Dataset entries:

*** Begin section ***

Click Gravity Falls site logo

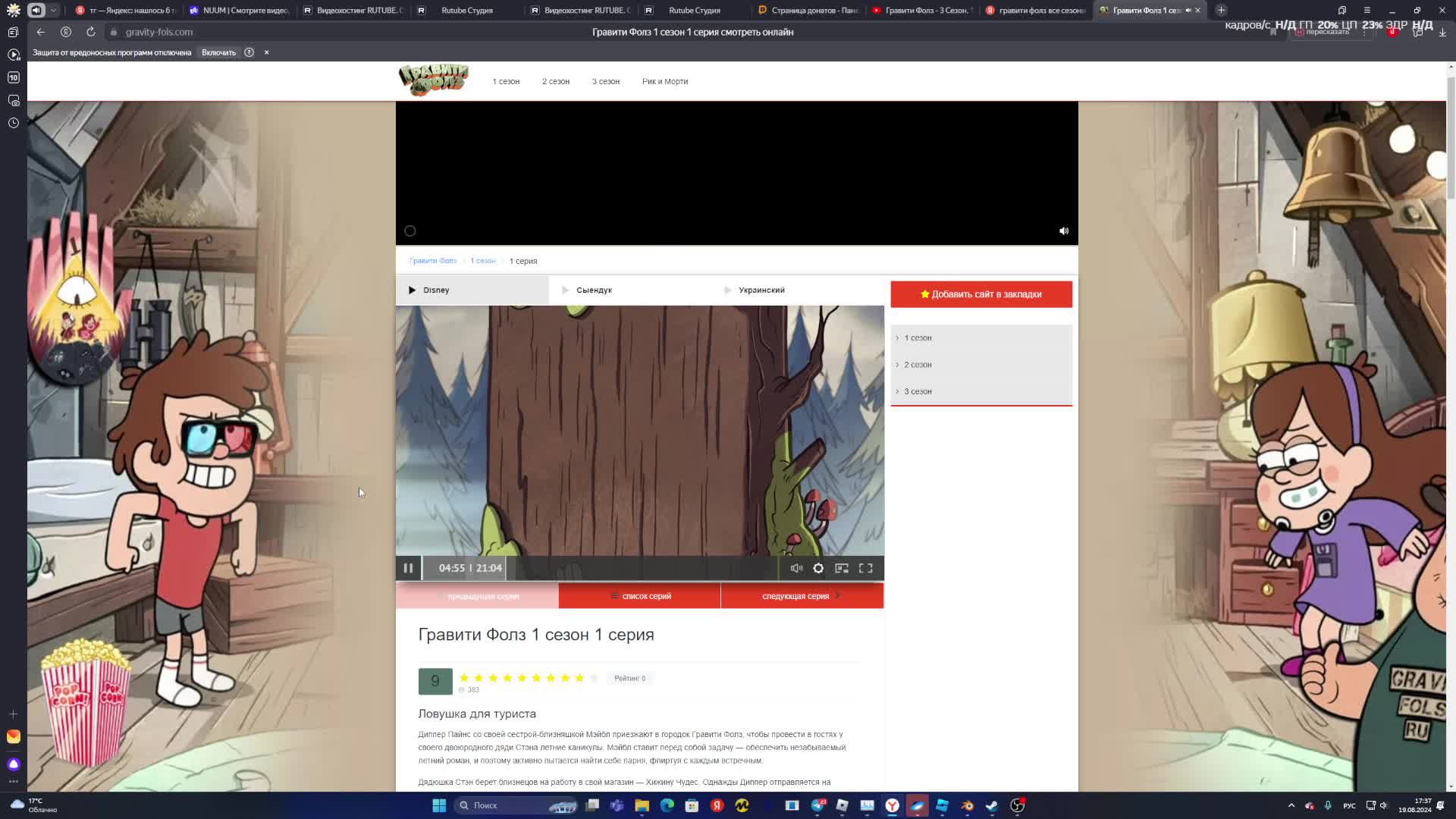(x=434, y=80)
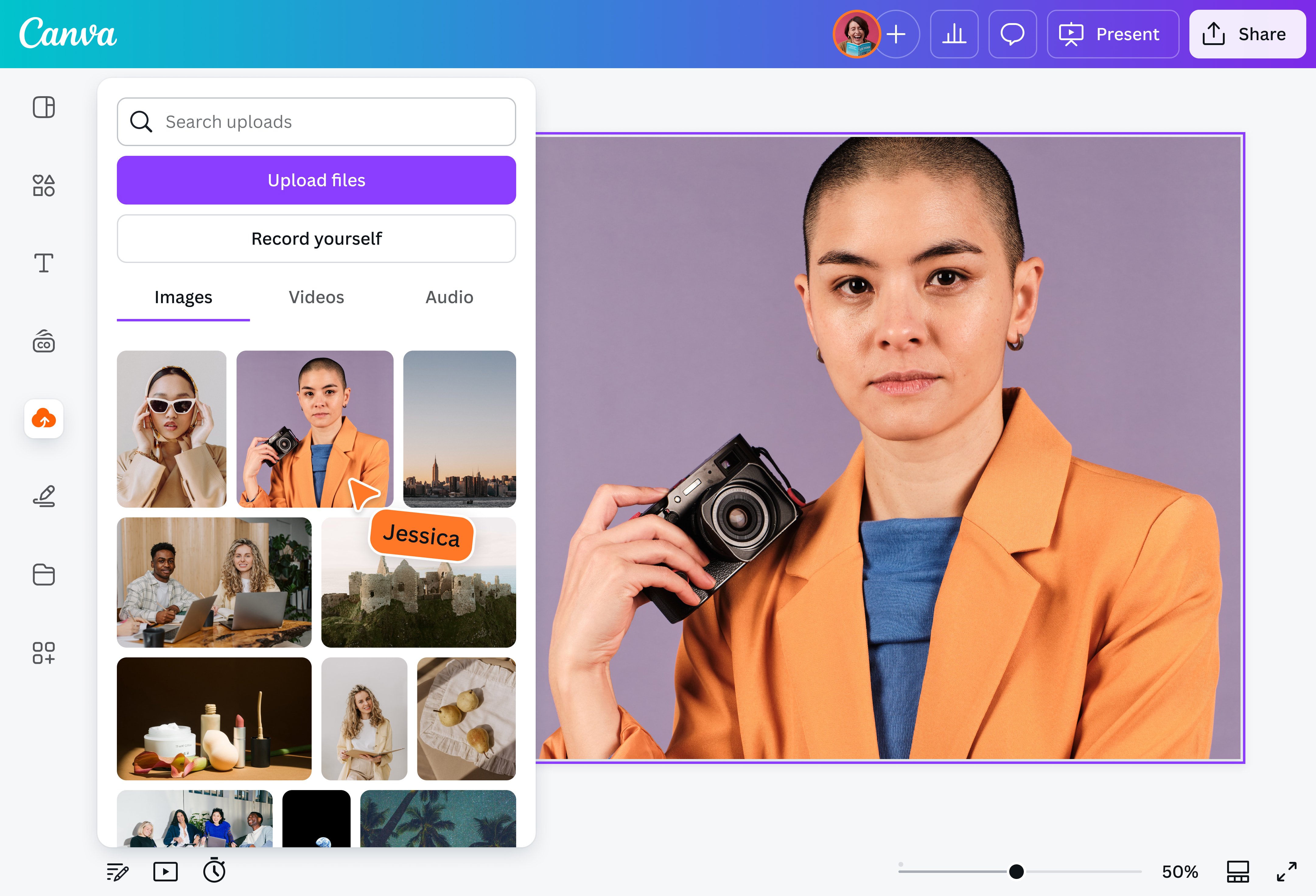Viewport: 1316px width, 896px height.
Task: Preview the design with the play icon
Action: tap(165, 871)
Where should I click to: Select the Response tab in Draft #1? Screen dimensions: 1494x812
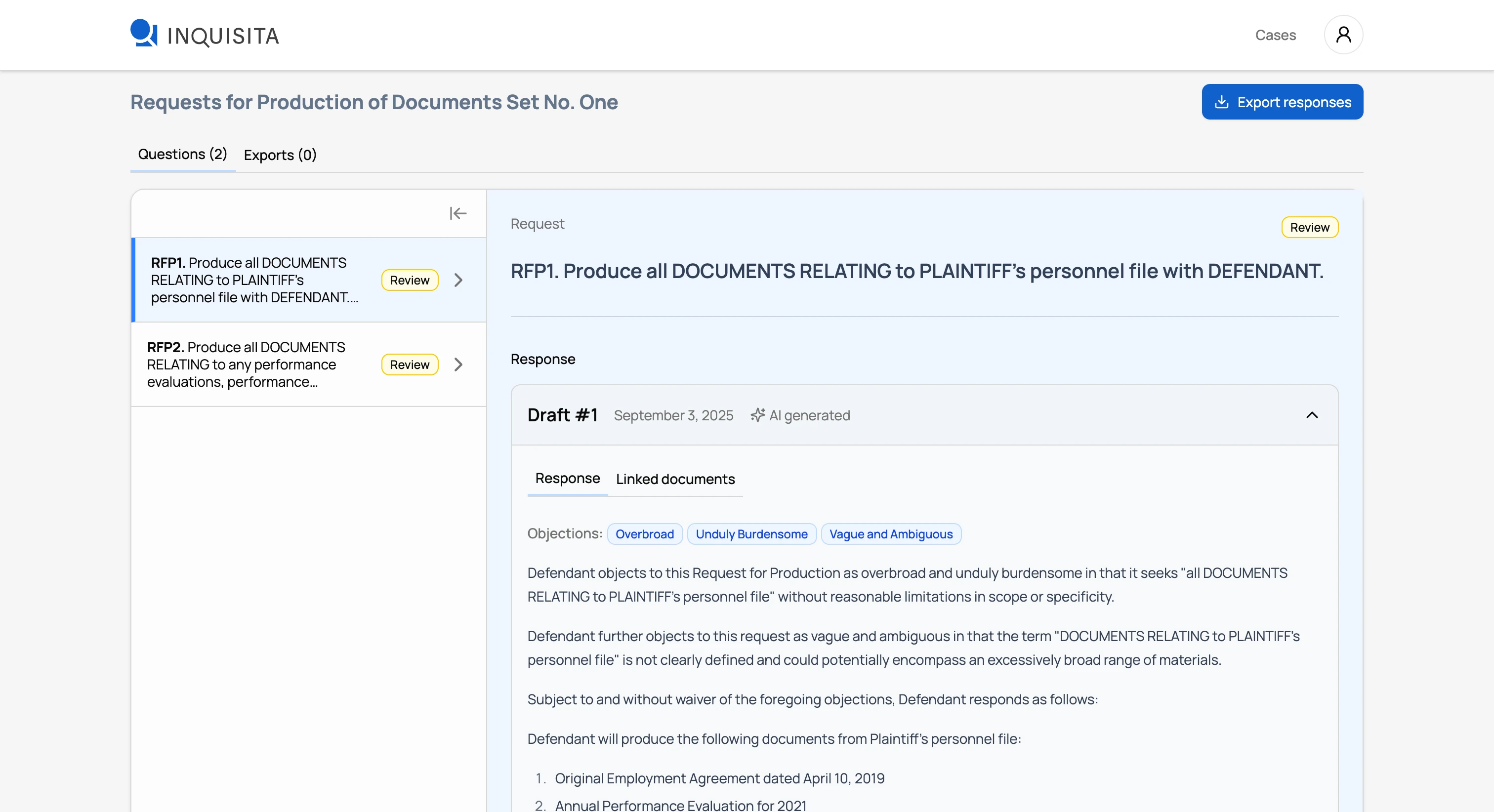coord(567,479)
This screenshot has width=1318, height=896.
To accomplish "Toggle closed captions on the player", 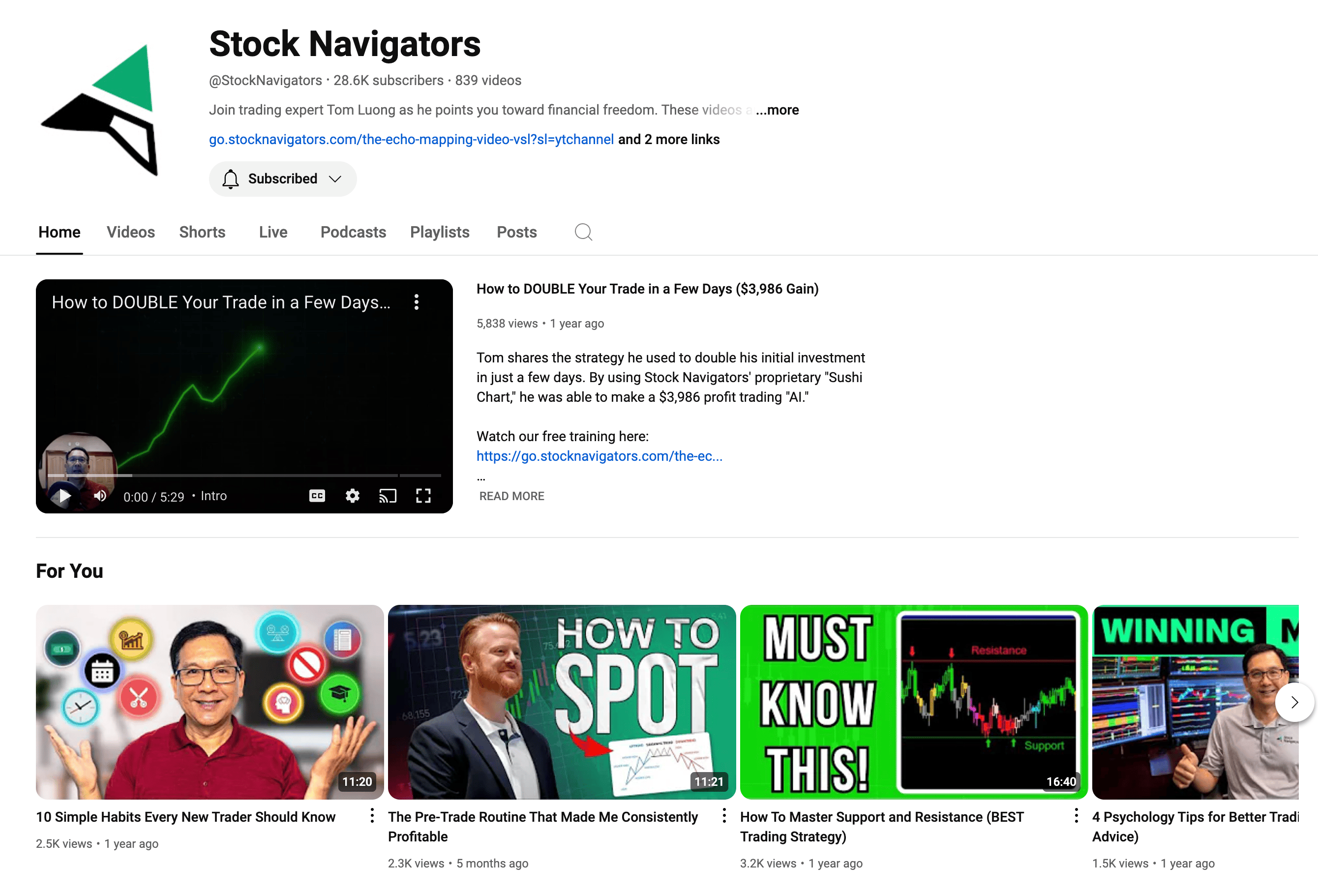I will click(x=317, y=496).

*** End section ***

What the exercise asks:
Before answering, find the line with "This screenshot has width=1318, height=896." in the records above; then reproduce exactly each line from the first through that line, leaving out pictures.

Answer to this problem:
Click Gravity Falls site logo

(x=434, y=80)
Viewport: 1316px width, 896px height.
Task: Preview the design with the play icon
Action: tap(165, 871)
Where should I click to: Select the Response tab in Draft #1? Screen dimensions: 1494x812
coord(567,479)
This screenshot has width=1318, height=896.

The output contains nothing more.